En daar wringt de schoen voorzitter. Er wordt alarm geslagen omdat de provincie de vacatures niet opgevuld krijgt, de externe inhuur breekt alle records. Niemand die op het briljante idee lijkt te komen van de eenvoudige oplossing om gewoon te kappen met al die beleidsdrukte.
Overheden en het bedrijfsleven concurreren met elkaar om arbeidscapaciteit of dure zzp-ers binnen te hengelen. Hou daar mee op voorzitter. Het is inefficiënt en peperduur.

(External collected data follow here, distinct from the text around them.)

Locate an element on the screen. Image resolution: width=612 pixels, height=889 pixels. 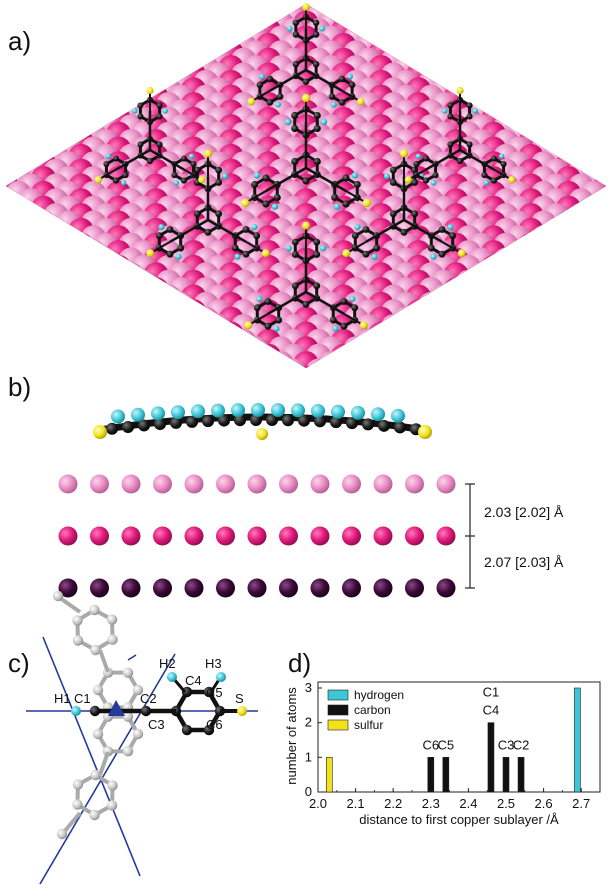
x-tick-label: 2.1 is located at coordinates (356, 804).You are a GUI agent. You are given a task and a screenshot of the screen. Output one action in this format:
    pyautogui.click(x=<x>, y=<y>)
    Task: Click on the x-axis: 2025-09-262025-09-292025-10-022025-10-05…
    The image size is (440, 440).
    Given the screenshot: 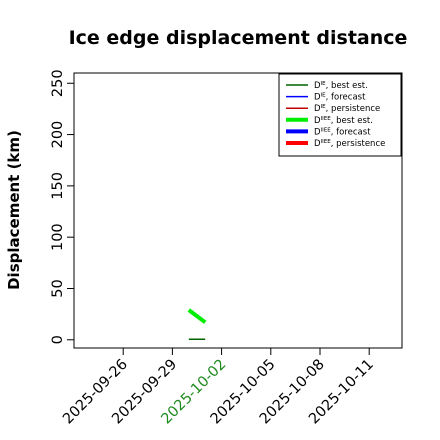 What is the action you would take?
    pyautogui.click(x=218, y=388)
     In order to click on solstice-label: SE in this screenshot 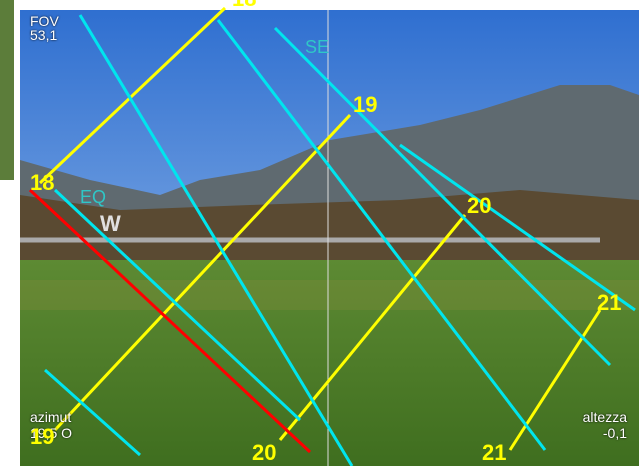, I will do `click(318, 47)`.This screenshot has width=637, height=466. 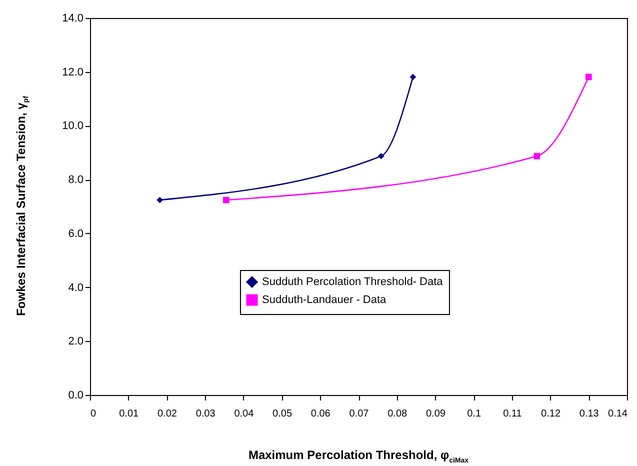 I want to click on y-tick-label: 2.0, so click(x=76, y=342).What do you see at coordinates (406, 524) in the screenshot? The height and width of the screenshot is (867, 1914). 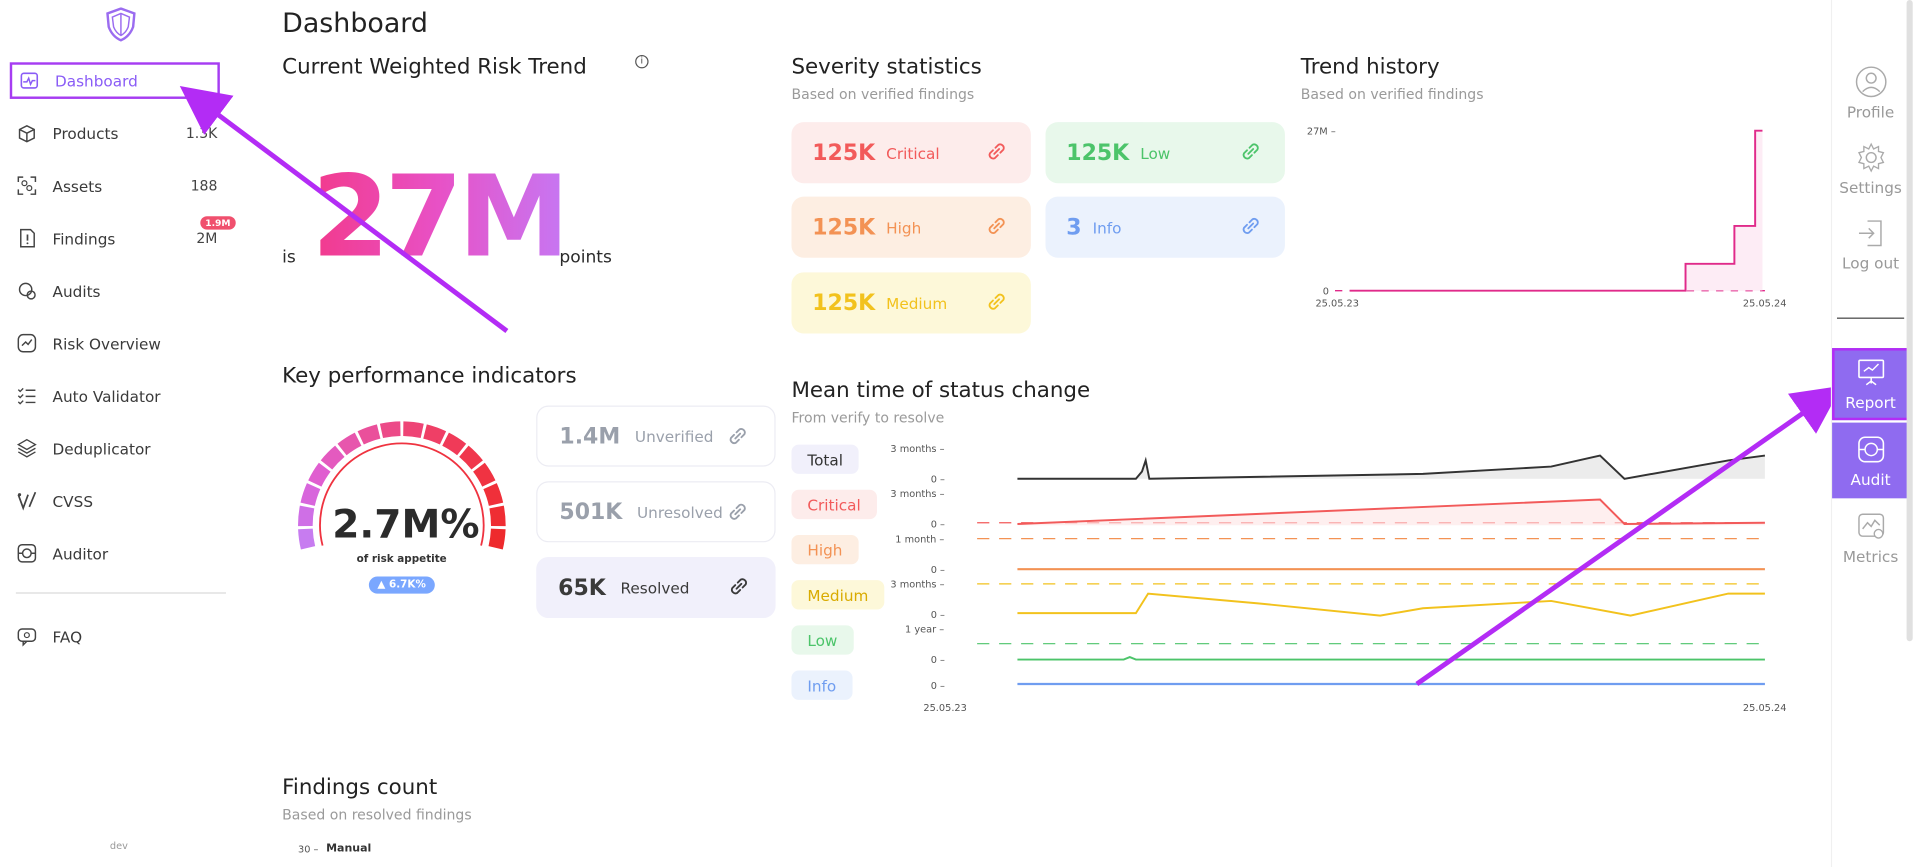 I see `gauge-value: 2.7M%` at bounding box center [406, 524].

De kosten voor externe inhuur zijn belachelijk hoog: 35 miljoen. Dat is exclusief allerlei facilitaire dienstverlening als schoonmaak, beveiliging, drukwerk, catering enzovoorts. Voor advies en onderzoeksdiensten (in feite voor een deel ook inhuur) werd in 2023 120 miljoen uitgegeven, ecologisch en milieuonderzoek niet meegeteld. Hoeveel van die externen rekenen eigenlijk tarieven die op fulltimebasis boven de WNT norm komen voorzitter? Graag zou de PVV willen dat hierover in de jaarrekening in het vervolg verantwoording over wordt afgelegd. Graag een toezegging van het college.
Voorzitter, tot enkele jaren geleden hadden we in dit huis een bindende afspraak over de maximaal toelaatbare jaarkosten van externe inhuur van 16,5 miljoen euro per jaar. Voor zover ons bijstaat was dit op initiatief van de SP, naar aanleiding van de destijds landelijk ingestelde Roemernorm voor externe inhuur. Die afspraak is echter op een gegeven moment genegeerd door het college. Voorzitter, onze fractie wil dan ook pleiten voor het in ere herstellen van die afspraak, we dopen hem graag de 'Nico'-norm. De kosten voor externe inhuur mogen daarbij maximaal 23 miljoen bedragen. Dat is 16,5 plus alle inflatie vanaf 2011. We gaan ervan uit dat het college ons voorstel met enthousiasme zal omarmen, graag een reactie dus.